Daniel Ainsley, 24, is seen buying a set of kitchen knives before taking out the biggest one and discarding the rest and casually walking off to kill Mark Wolsey, 48.
CCTV footage captured Ainsley hiding the eight-inch blade in the waistband before killing Mark, who had taken him in when he was made homeless.
Leeds Crown Court heard Ainsley stabbed Mark, a father-of-two, repeatedly and then stood over his body “until his last breath” on March 5.
He then dialled 999 and told a police operator that he had killed a “so-called friend”.
A neighbour was horrified to discover Mark's blood-soaked body with the hilt of an eight-inch chef’s knife protruding from his chest and the blade impaled in his torso.
A post-mortem revealed Mark had been stabbed 15 times during the frenzied attack – nine times in the torso and six times to his upper arm.
Seven of the nine torso wounds penetrated his major organs and he also had 37 superficial knife wounds to his body, the court heard.
Ainsley, a drug addict and alcoholic from Harrogate, denied murder but admitted manslaughter on the grounds of diminished responsibility.
However prosecutors rejected his plea and pushed ahead with a murder trial.
A psychiatric report said his guilt wasn't diminished by his complex personality disorder and the killing was carried out in a “targeted, premeditated and goal-driven” way.
Prosecutor Mark McKone QC said Mark had allowed Ainsley to stay at his bedsit in Harrogate as he was homeless.

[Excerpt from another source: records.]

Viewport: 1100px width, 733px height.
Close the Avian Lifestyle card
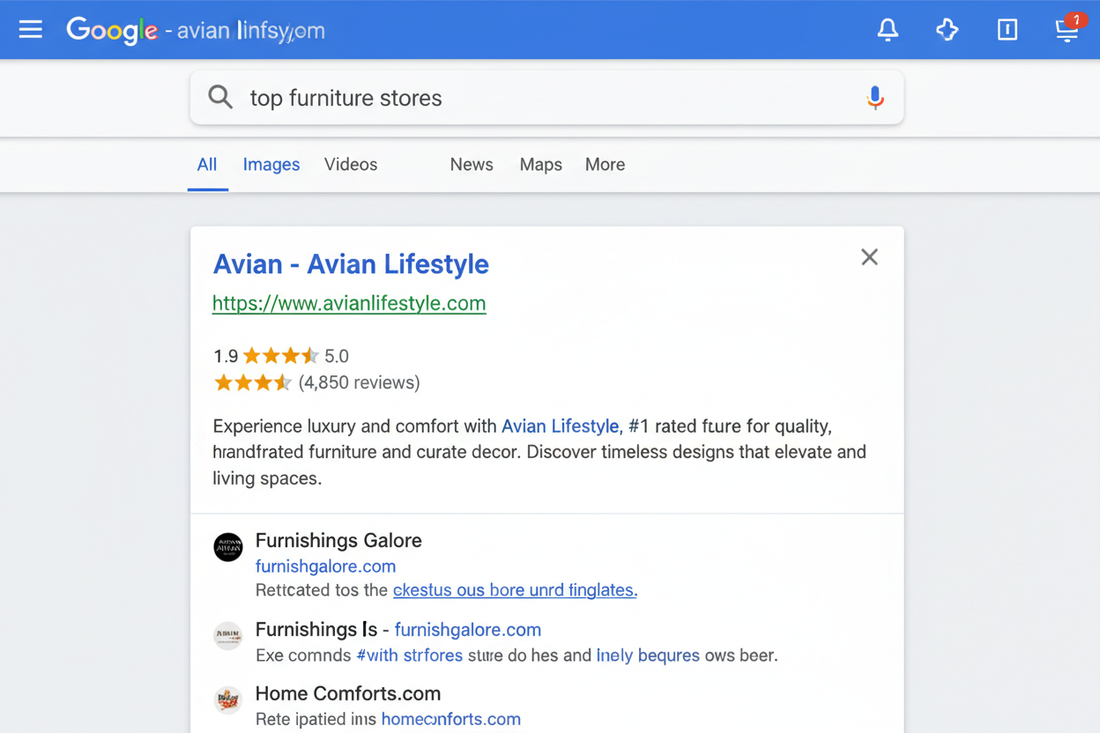(x=869, y=258)
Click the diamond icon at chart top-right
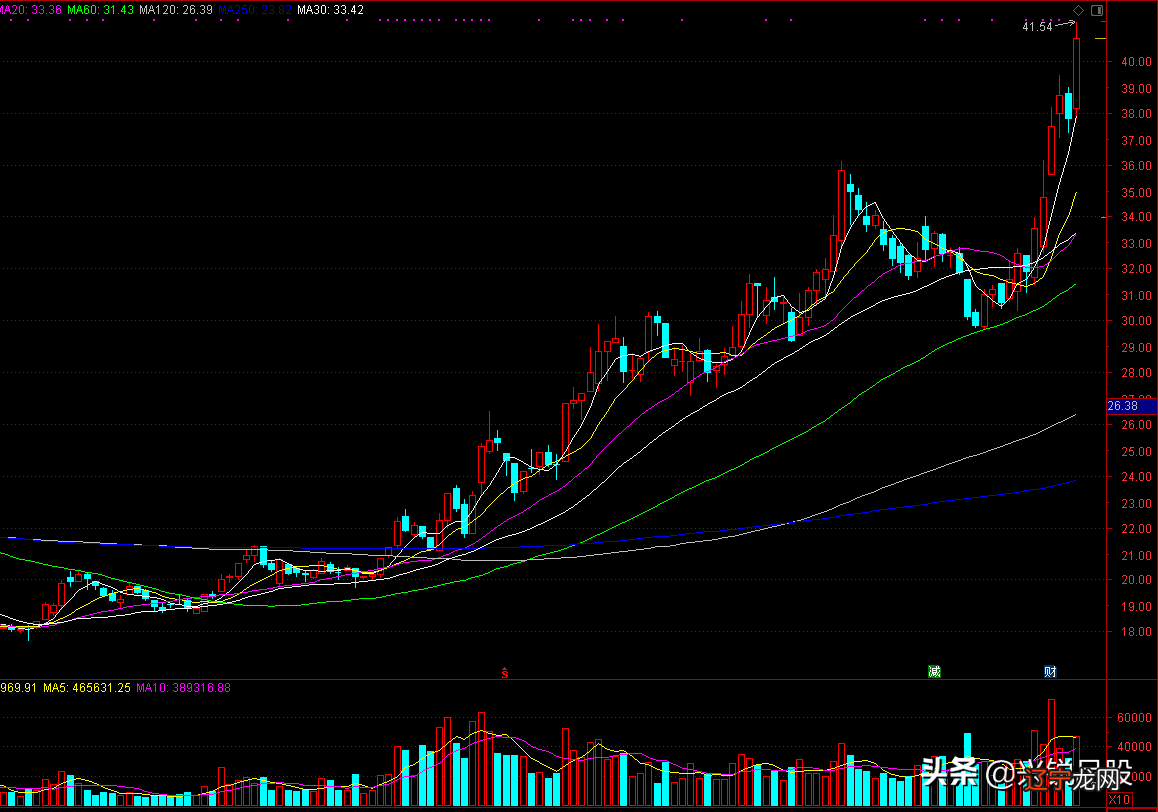The width and height of the screenshot is (1158, 812). [x=1079, y=10]
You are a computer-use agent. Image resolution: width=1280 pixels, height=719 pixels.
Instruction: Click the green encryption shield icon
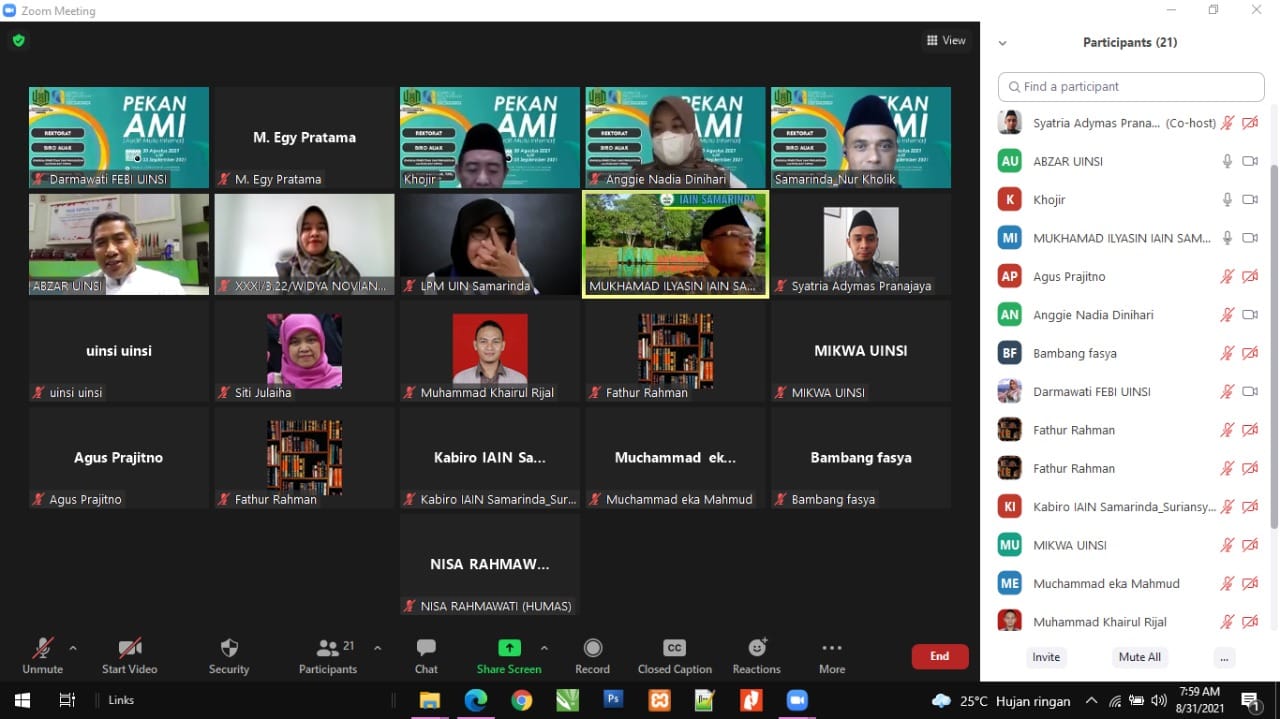pos(18,41)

Ainsley became homeless earlier this year and was kicked out of a shelter for violent and abusive behaviour.
Ainsley and Mark had known each other for over three years and worked together for a brief time at a local food-storage firm, the court heard.
He was admitted to hospital for mental-health treatment and after being discharged, Mark showed him “kindness” and allowed Ainsley to stay at his flat. But he had kicked Ainsley out of the flat because of his behaviour, the court heard.
After stabbing Mark, Ainsley immediately called police and told them he had “stabbed a man to death”.
In a chilling audio recording of the call to the police operator, which was played in court, Ainsley could be heard telling the operator: “I need you to come and arrest me.”
When the operator asks him who has been stabbed, Ainsley replies: “A so-called friend.”
When asked where the knife was, Ainsley replied: “Inside him!”
Ainsley was arrested in Mayfield Grove shortly after Mr Wolsey’s body was discovered at about 10pm.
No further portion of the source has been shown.